[Collected data]
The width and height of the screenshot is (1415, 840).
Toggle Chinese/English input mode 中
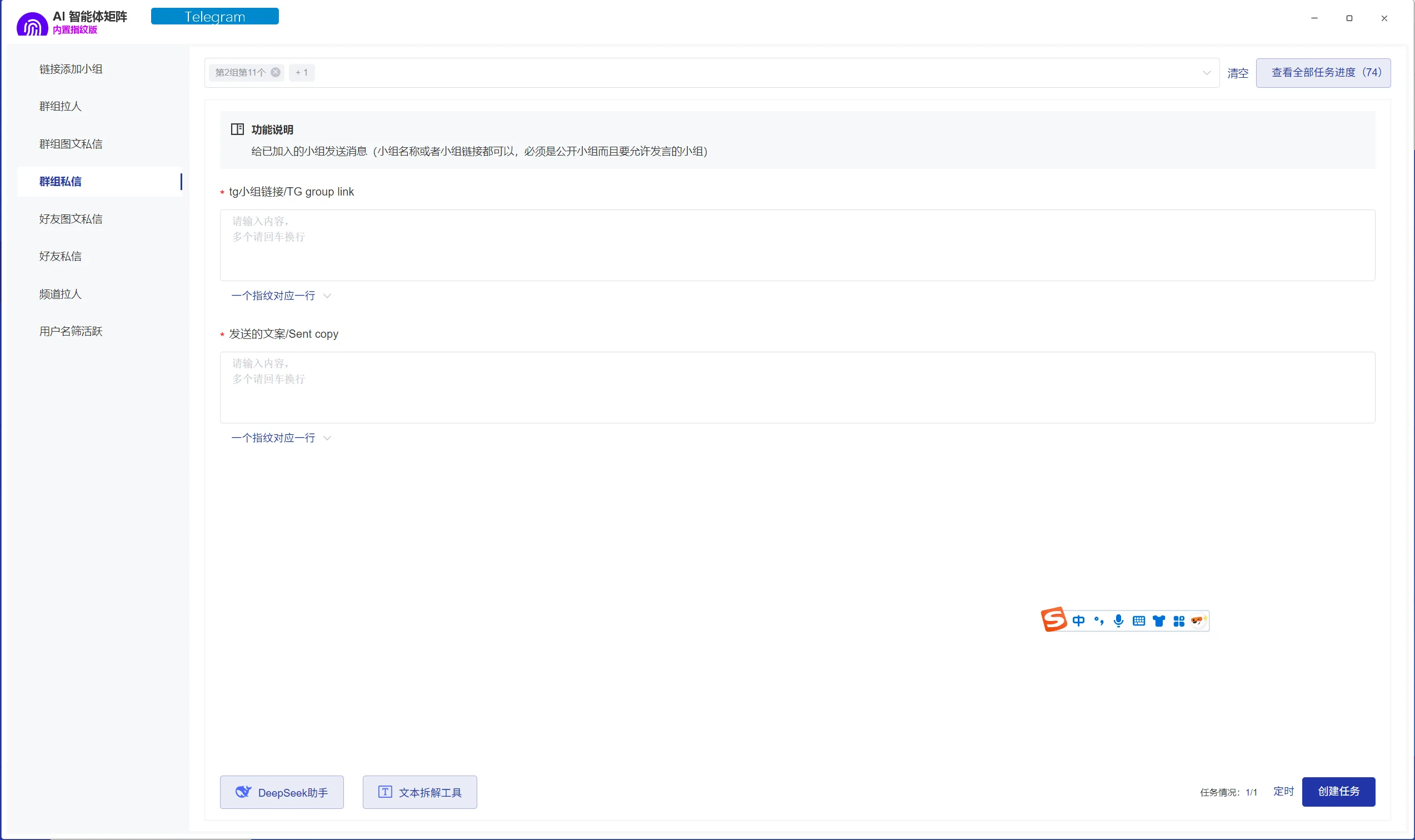click(1079, 621)
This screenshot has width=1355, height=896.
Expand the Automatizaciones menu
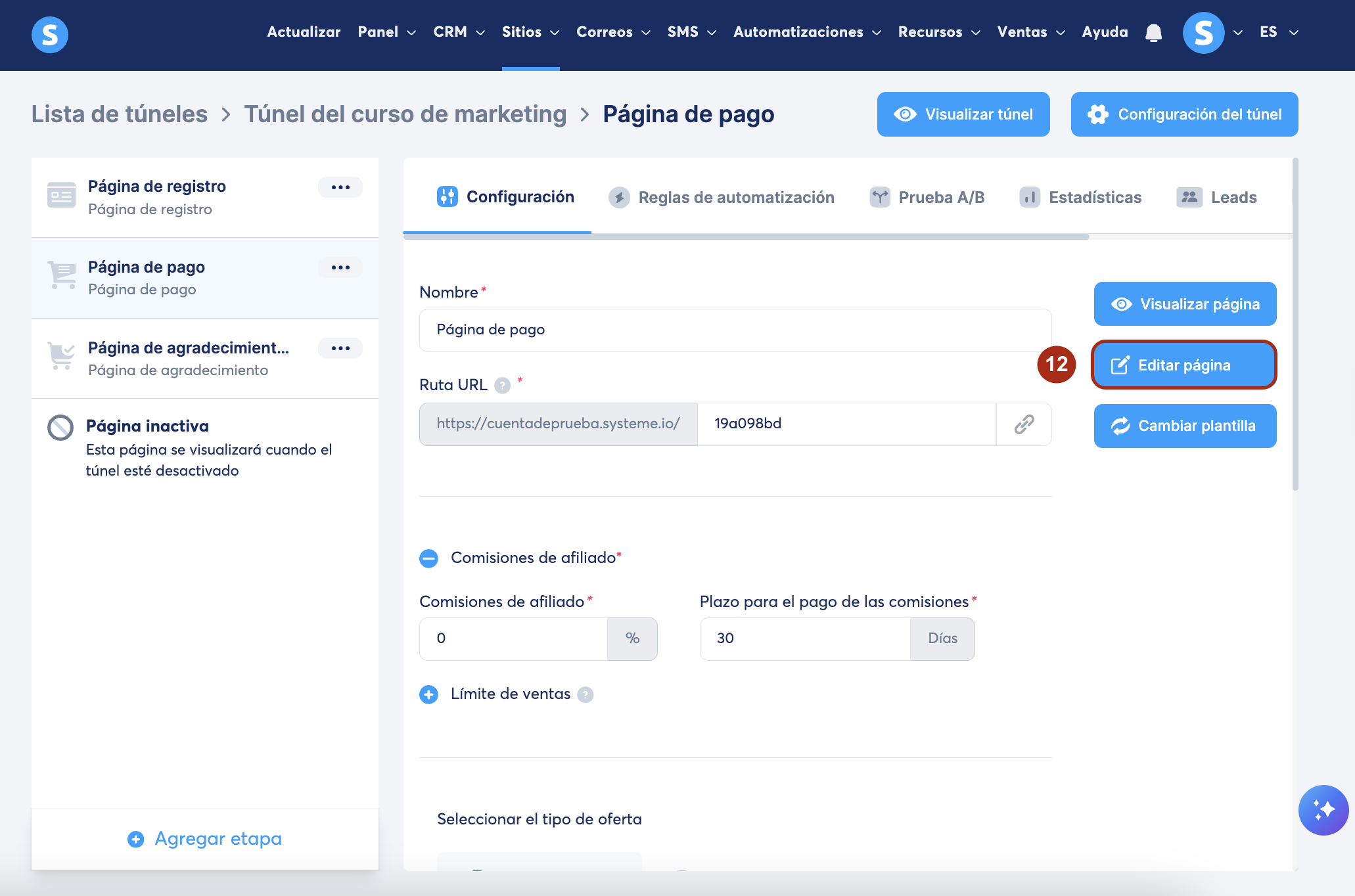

What you should do :: Show all of the lines above in which "height" is present.

Exercise output ::
The width and height of the screenshot is (1415, 840).
This screenshot has width=1355, height=896.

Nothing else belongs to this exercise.